During the French and Indian War, Darke enlisted in the Virginia Regiment and participated in the 1755 Braddock Expedition under the command of General Edward Braddock. Braddock's plan was to capture Fort Duquesne from the French to gain control over the Ohio Valley. The expedition was defeated by a Franco-Indian force at the Battle of the Monongahela and retreated; Braddock was mortally wounded, but Darke was uninjured.

During the American Revolutionary War, Darke was commissioned into the Continental Army. As a captain in the 8th Virginia Regiment, he fought at the 1777 Battle of Germantown and was captured by British forces. Darke was held as a prisoner of war on board a prison ship in New York Harbor until being exchanged in 1780. He was promoted to lieutenant colonel and was possibly present at the siege of Yorktown in 1781. Following the end of the war in 1783, Darke participated in the suppression of the Whiskey Rebellion between 1791 and 1794. He was one of the delegates of the 1788 Virginia Ratifying Convention and was subsequently elected to the Virginia General Assembly.

During the Northwest Indian War, Darke was commissioned into the Kentucky militia at the rank of lieutenant colonel. During St. Clair's defeat in 1791, he commanded the American left wing and made several unsuccessful charges against the opposing Northwestern Confederacy. The battle was a disastrous American defeat that resulted in a quarter of the US Army being destroyed in a single day; Darke's son Joseph was killed in action. Darke, despite being badly wounded, survived the battle and returned to friendly territory along with the remnants of the American army. He subsequently wrote a letter to President George Washington that described the battle. Darke was not punished and continued his military career, being made a major general of the Virginia militia. He died on November 26, 1801, in Jefferson County, Virginia.

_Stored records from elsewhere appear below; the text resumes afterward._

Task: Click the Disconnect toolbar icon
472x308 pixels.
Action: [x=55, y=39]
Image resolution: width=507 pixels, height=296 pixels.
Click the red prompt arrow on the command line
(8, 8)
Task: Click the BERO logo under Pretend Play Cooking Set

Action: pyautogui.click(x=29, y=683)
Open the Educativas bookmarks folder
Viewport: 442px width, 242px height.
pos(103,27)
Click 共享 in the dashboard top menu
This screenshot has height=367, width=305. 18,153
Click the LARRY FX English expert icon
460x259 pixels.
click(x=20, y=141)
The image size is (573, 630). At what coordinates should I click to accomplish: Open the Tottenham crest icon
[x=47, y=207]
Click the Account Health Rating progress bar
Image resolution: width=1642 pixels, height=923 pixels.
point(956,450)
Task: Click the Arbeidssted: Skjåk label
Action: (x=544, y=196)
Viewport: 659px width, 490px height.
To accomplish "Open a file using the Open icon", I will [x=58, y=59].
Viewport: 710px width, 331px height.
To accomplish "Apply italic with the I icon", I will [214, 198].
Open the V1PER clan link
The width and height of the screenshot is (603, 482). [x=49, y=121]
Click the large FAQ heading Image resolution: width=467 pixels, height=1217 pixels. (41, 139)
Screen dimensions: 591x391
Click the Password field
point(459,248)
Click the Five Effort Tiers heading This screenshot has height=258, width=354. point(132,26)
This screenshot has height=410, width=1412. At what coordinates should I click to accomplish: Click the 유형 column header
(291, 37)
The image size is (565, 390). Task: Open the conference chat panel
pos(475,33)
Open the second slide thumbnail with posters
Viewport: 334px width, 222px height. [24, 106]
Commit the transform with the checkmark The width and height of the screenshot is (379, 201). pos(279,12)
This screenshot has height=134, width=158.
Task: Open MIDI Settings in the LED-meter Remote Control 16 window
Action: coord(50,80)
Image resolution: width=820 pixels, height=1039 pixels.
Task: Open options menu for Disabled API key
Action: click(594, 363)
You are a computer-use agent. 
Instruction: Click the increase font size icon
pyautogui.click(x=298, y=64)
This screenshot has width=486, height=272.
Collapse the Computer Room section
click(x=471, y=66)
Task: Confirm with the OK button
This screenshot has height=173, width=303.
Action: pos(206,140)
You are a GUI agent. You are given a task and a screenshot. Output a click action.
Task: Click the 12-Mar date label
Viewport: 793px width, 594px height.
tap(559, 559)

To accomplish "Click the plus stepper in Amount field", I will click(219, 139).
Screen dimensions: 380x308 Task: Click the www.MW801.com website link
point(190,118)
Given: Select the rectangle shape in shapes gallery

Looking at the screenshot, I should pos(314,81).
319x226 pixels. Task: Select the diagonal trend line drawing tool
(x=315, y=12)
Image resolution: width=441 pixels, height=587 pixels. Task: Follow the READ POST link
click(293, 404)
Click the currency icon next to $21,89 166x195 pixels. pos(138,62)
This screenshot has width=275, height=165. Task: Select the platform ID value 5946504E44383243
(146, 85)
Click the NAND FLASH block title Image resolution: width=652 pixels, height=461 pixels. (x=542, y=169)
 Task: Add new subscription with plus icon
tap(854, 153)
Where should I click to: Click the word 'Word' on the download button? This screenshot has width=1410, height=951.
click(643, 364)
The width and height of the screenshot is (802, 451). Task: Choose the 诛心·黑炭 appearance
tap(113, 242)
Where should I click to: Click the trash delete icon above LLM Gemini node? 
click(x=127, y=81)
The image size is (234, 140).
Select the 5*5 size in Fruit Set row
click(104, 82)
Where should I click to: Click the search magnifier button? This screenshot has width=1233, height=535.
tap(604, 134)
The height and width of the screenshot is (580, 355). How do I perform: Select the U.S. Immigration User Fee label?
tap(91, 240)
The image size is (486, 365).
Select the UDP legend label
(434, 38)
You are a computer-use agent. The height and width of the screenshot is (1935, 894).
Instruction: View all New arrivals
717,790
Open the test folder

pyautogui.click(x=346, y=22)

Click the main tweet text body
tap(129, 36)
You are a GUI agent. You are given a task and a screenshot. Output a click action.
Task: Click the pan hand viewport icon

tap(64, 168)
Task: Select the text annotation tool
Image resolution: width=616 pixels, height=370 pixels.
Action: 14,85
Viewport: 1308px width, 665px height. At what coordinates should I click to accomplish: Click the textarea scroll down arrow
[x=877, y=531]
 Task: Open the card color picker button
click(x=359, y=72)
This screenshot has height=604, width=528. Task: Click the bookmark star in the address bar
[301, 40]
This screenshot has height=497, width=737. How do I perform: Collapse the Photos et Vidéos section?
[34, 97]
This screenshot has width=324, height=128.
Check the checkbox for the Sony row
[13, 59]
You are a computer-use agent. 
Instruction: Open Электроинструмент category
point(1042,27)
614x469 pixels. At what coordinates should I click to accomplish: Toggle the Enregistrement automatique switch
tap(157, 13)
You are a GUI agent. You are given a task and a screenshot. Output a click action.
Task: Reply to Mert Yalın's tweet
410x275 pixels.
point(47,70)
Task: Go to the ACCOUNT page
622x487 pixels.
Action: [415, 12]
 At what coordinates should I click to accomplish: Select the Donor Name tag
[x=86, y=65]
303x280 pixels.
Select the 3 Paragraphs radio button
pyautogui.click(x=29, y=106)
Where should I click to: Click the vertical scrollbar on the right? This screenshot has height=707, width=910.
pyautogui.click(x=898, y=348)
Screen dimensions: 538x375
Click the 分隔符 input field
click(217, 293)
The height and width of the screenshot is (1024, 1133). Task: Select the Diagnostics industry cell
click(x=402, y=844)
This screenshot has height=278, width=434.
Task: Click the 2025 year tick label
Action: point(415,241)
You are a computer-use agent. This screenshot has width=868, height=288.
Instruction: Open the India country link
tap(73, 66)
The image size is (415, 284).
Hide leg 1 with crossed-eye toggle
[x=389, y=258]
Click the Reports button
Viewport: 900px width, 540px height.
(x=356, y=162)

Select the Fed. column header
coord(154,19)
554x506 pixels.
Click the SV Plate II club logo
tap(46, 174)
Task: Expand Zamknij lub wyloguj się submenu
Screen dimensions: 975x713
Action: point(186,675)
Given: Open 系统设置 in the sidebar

==Personal life and legacy==

Darke married Sarah, the widow of William Delayea. The couple had four children: John, Joseph, Samuel, and Mary. His three sons all died while young men. Darke took in Thomas Worthington, the 14-year-old orphaned son of a family friend, and gave him an education; Worthington later became the sixth governor of Ohio. Darke County, Ohio and Darkesville, West Virginia are both named for him.